Available data:
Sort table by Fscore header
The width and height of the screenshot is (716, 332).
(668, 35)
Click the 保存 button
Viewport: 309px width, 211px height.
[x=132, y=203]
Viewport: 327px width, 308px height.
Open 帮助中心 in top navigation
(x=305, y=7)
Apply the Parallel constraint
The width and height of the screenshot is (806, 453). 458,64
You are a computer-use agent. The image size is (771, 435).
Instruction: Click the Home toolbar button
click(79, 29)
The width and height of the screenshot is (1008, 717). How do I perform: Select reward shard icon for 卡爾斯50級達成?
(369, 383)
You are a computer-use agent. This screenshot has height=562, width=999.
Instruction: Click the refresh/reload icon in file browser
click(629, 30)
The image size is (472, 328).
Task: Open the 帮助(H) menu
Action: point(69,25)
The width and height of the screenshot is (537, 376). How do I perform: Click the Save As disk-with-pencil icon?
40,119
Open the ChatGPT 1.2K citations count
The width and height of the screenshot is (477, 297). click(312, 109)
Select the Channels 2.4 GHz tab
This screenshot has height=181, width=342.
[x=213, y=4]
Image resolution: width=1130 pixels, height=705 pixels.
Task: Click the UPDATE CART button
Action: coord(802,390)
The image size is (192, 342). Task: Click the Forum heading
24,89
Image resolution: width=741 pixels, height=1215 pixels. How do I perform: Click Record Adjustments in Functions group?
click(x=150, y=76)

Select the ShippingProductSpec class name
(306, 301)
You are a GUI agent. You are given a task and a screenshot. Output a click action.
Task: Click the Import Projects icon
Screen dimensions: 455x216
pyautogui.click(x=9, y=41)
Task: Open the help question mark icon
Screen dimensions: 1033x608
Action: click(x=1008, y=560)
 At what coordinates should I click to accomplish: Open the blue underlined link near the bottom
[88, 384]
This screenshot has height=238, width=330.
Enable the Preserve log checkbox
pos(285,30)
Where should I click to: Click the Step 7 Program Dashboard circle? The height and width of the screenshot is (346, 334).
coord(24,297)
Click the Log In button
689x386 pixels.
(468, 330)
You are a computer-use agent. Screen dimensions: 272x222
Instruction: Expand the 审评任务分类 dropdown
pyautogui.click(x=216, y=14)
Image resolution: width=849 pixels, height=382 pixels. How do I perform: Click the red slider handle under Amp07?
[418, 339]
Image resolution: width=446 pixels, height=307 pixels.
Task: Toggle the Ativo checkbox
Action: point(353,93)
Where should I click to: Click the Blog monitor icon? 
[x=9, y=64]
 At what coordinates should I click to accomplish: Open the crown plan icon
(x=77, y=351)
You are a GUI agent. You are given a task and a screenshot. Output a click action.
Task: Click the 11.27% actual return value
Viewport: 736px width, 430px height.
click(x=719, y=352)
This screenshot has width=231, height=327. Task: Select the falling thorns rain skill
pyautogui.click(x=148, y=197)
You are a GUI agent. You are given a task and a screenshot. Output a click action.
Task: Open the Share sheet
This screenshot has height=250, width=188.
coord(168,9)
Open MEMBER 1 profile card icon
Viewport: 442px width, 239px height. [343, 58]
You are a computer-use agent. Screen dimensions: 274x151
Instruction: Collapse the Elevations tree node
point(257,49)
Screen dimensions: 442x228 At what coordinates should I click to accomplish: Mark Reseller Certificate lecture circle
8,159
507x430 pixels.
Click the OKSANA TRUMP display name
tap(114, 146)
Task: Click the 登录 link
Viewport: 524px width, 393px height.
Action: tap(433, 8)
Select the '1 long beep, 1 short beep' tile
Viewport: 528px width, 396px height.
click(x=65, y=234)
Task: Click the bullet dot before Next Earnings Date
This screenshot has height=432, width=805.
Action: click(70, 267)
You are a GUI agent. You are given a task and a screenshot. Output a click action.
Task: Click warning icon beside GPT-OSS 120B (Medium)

Activity:
Your answer should consist of every line from the entries that holds "computer".

Problem solution:
You are a computer-use agent. The image size is (771, 435).
You are a computer-use agent. This screenshot has height=562, width=999.
You are a computer-use agent. Screen dimensions: 272x222
You are a computer-use agent. Screen dimensions: 274x151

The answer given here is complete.